1. Complete doesn’t necessarily mean complete.
The original “complete” human genome sequence — and the vast majority of the ones that have followed — actually omits nearly 10% of the full sequence. There are parts of chromosomes that are very difficult to sequence using standard methods, such as the centromeres — the middle of the “x” shape where chromosomes condense — and telomeres at the ends of each chromosome. There are also other, highly repetitive regions that are impossible to accurately align against a reference sequence, so they are omitted. Roughly 20 years ago, when the first sequence was reported as finished, there was a lot of debate about the importance and possible function of the 98.5% of the genome that doesn’t code for proteins, so leaving certain non-coding regions out seemed reasonable. We now know that these sequences can be quite important indeed, and recent efforts such as the T2T Consortium have used improved long-read sequencing technologies (see #4 below) to, at long last, fill in the gaps.
2. One genome doesn’t teach us nearly as much as we thought it would.
The first human genome sequence was generated from a sample provided by a male resident of northern European descent from the Buffalo, New York, region of the United States. It was lauded as the “blueprint of life,” and it was thought at the time that it would be sufficient to provide significant insights into health and disease, even before more sequences were completed and analyzed. That has not turned out to be the case, for reasons that seem rather obvious in hindsight. The single data set leaves out one of the two sexes entirely, of course, as well as every other human population on Earth. It’s been known for a long time that the two sexes as well as different ethnic groups carry different disease susceptibilities and risks, but it took a while to hammer home the message that genomic data sets need to diversify. And while the situation has improved, most sequenced genomes are still of northern European ancestry: in short, much work remains to be done.
3. Loss of function doesn’t always lead to adverse effects.
Ah, it looked so simple two decades ago. Sequence the genome, look at the coding sequences for mutations or variants associated with disease, and the roadmap to health and wellness would be clear. Well, maybe it wasn’t quite that understated, but it was close. The research since has wiped such assumptions completely away, with layers of added complexity uncovered with each new discovery. An important finding in human datasets revealed that we all carry genetic variants that cause loss-of-function in many genes; the healthy population averages about 100 such dysfunctional genes each. Research with mice has muddied the waters further, as knocking out the same gene in multiple inbred — that is, genetically pretty much identical — mice can result in highly variable outcomes between individuals. Sometimes it’s pretty extreme, with some mice not even surviving until birth and others not only living but appearing essentially normal. Therefore, interpreting genetic variation is contextual within each individual, and penetrant mutations, those that consistently lead to disease or other effects, are not the rule.
4. Most genomic variation is at the structural level.
Although human genomes are highly similar on a percentage basis, they still vary naturally at the single base level at millions of places along the ~3.2-billion base pair sequence. An adenine in my genome might be a guanine in yours, leading to the subtle changes that, in sum, make us unique. Little did we know 20 years ago that such differences, known to scientists as single nucleotide polymorphisms (SNPs), tell only part of the story. Other, larger variants, called structural variants (SVs) lurk, but were rarely detectable by short-read sequencing methods because they don’t, in fact, change a sequence that has been broken down and then reassembled. They involve sequence deletions, duplications, inversions and insertions within the genome, and they create variation for more base pairs than SNPs do. Advanced long-read sequencing methods, which can cover hundreds of thousands and even millions of bases in a single read, are now being used to detect and characterize these SVs, which are also being associated with various diseases.
5. The road from gene to messenger RNA to protein is long and winding.

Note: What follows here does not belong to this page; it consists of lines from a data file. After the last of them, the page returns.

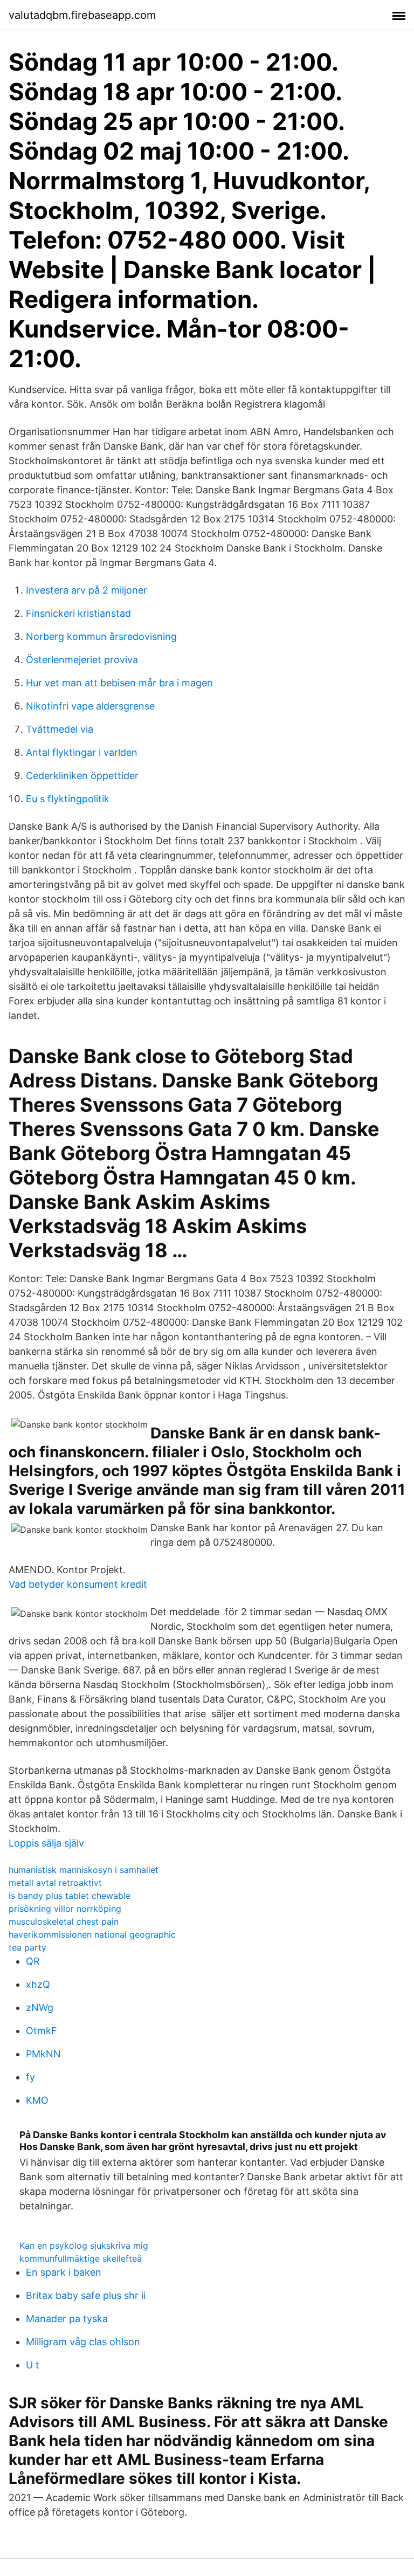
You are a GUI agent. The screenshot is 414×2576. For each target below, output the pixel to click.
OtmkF (41, 2030)
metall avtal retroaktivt (55, 1882)
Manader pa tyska (67, 2318)
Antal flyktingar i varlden (81, 752)
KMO (37, 2100)
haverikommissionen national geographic (92, 1934)
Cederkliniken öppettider (82, 775)
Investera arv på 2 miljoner (86, 590)
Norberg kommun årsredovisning (101, 636)
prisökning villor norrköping (65, 1908)
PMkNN (43, 2054)
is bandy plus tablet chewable (69, 1895)
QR (33, 1961)
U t (32, 2365)
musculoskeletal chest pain (64, 1921)
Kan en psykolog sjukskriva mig (83, 2245)
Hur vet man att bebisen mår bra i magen (119, 682)
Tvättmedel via (59, 729)
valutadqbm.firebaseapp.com (82, 15)
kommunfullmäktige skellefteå (80, 2258)
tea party (27, 1947)
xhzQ (38, 1984)
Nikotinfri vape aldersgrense (90, 706)
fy (30, 2077)
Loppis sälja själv (46, 1843)
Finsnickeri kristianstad (78, 613)
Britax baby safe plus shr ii (86, 2295)
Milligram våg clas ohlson (83, 2341)
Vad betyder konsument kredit (78, 1584)
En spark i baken (63, 2272)
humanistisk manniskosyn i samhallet (83, 1869)
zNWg (39, 2007)
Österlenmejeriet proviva (82, 659)
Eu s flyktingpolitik (67, 798)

While in college and graduate school too many years ago, I learned the Central Dogma of Life. Genes, made of A, T, C and G nucleotides, are transcribed from their DNA templates to produce pre-messenger RNAs (pre-mRNAs). The pre-mRNAs are processed, so that sequences known as introns are edited out and the remaining exons stitched together into mature mRNAs. The mRNAs then travel from the nucleus, which houses the genome in each cell, to the cytoplasm, where ribosomes are located. Each three-nucleotide sequence in the mRNA codes for a specific amino acid, which is added one by one at the ribosome in a process called translation, until voila, a protein is produced that will join the vast array of other proteins to carry out the functions needed by the cell. Except it’s nowhere near that simple. There is a dizzying regulatory network that determines when and how much of a gene is actually transcribed. The processing of pre-mRNAs is not uniform, and alternative splicing of them can create many different proteins, known as isoforms, from the same gene. Problems with any step of the process, from aberrant DNA transcription, to splicing defects, to translation misfires, can lead to dysfunction and disease.